═══ ARTICLE

One other “gotcha” or, more aptly, “cautionary note” goes back to the PII limitation. Google does not *just* prohibit the collection of PII. The Terms of Service actually read: “You will not (and will not allow any third party to) use the Service to track or collect personally identifiable information of Internet users, nor will You (or will You allow any third party to) associate any data gathered from Your website(s) (or such third parties’ website(s)) with any personally identifying information from any source as part of Your use (or such third parties’ use) of the Service.” One of the driving reasons behind creating a data warehouse is to combine data from multiple systems. While the visitor ID is not directly PII, if the visitor ID is tied to, say, an eCommerce transaction with the transaction ID, and the transaction ID is used to tie to a person from a backend system…that’s a violation of the Terms of Service.
This is a slick idea — to through user-level data into a custom variable and then use that as the atomic level detail being pulled into a data warehouse. But, once you’ve done that, you may be enabling doing things with the data that are expressly forbidden, so you need to take a good, hard look at who has access to that data and ensure that they know what is/is not an acceptable use of the data.
Hi Justin
Thanks for your post. I think visitor level data is an obvious route to take for any company that wants to set out to segment their visitors, integrate online-offline data and ultimately build predictive models for targeting. However I’d be curious to know if anybody has succeeded doing this with GA because my experience is that your data doesn’t have to be massively huge for sampling to kick in. and while sampling at website- or campaign-level metrics may be acceptable sampling at visitor level data is definitely NOT.
Tools such as AnalyticsCanvas try to prevent sampling by splitting up into more granular queries but I’m not sure how successful this approach may be without Google explicitly supporting visitor-level data & analysis. My conclusion is that you may successfully integrate visitor-level data going forward if a day’s worth of data remains untouched by sampling. But any backward looking analysis relying on batch export of months’ of data is a futile effort.
Would love to hear from you & others who have attempted this stuff.
Cheers
Jiri
@jiribrazda
@Jiri: Great point. Historical data will be every difficult to extract from Google Analytics due to sampling issues. I think this is more of a “forward looking” type of technique.
@Eduardo: I think @Andreas was talking about the table size. All GA tables are limited to 50k rows of data per day. This includes the custom variable tables, content tables, keyword tables, etc. This table row limit is in addition to any sampling that is applied during export via the API.
@Andres: Yes, you are correct. GA is limited to 50,000 unique values for a custom variable during a single day. Certainly a limit that a lot of larger organizations will hit.
@Sampsa: A great idea. Using segmentes to break down the data, thus reducing the number of API calls is certainly possible. Again, it all depends on the amount of data you have and the information that you want to import to your data warehouse.

══════
═══ DATA EXCERPT

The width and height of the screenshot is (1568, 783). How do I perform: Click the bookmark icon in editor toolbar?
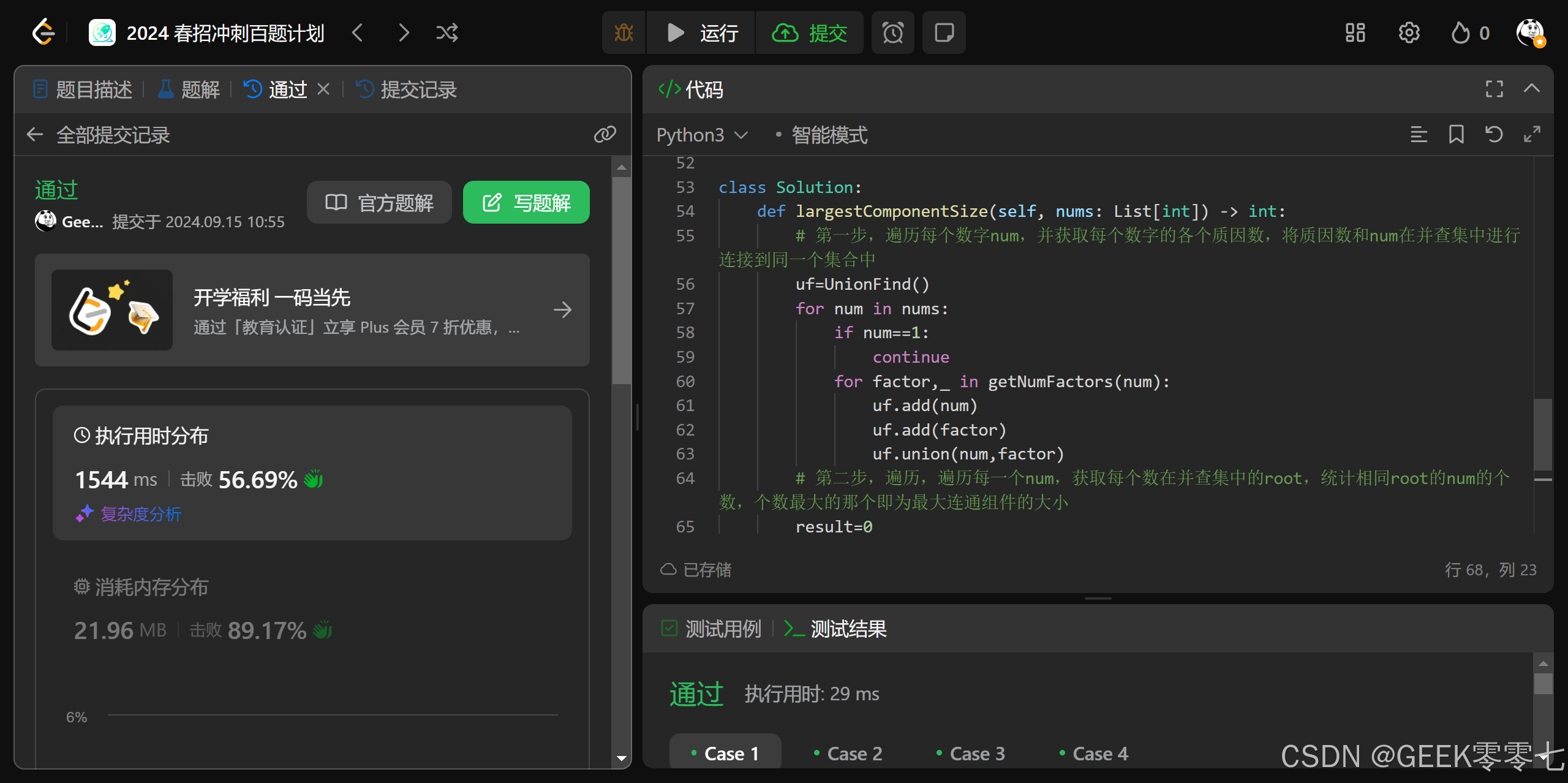1456,134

══════

*THE REQUEST:* Continue the comment thread about exporting visitor-level Google Analytics data into a data warehouse, starting right after its last comment.

*OUTPUT OF THE TASK:*
@Tim: Spot on, 100% correct. I know Section 7 very well :) But I believe that this type of integration is a completely valid method that lives in a grey area. I believe that the TOS is out of date with the current ecommerce tracking code. But in the end it’s up to every organization to evaluate their needs and ho to meet them.
Thanks to everyone for the great comments.
@Andres,
In fact that 50k table limit is not a limit applied on table storage. In fact it’s a limit enforced on data query.
You can segment visits for IDs that start with ‘1’, and then the 50k limit is applied to that and you might see user id’s that would be hidden if queryed all IDs.
Of course heavy segmentation tend to cause more sampling. But still the data is there and may be accessible.
Great post, Justin. And great books, too :).
We’ve actually done something remotely similar, in order to calculate the “margin per view” (among other things) for an e-commerce website.
We took the product page visits from Google Analytics and the sales and margins from an external piece of software, and found out which were the products sold with almost every view, and among them, since margin is variable, which are the most profitable.
Now I’m wondering if visitor ID could not give you a pretty good conversion attribution, if you could get visitor ID, referrer, date and conversions.
@Calin: Your approach sounds almost identical. I assume you used Transaction ID as the primary key between GA and your external data source. Then segmented the data in Google Analytics based on the Transaction ID.
In theory yes, you could create a visitor-centric custom report with source/medium, date and conversions. Then filter that report using the new GA Custom Report filter, to get a list of when the visitor was on the site and what happened. You could also do the same thing via the API. LOTS of data though.
Thanks for the comment!
Wow! Talk about a fast answer. No, we actually used the product page URLs, which are unique per product on our shops, and are generated in our shop administration system. From there we got SKUs as well, so it was enough to get unique page visits for product pages URLs and the sales data from the “ERP” and that was it. X sold products with Y margin gives Z margin for product T which had U unique product page views.
Your approach could also have worked, of course, in theory, but I don’t think we push transaction IDs into the ERP, we just import orders and that’s it. But thanks for the hint, I actually think we should push this data into the ERP :).
@Calin: Thanks for sharing!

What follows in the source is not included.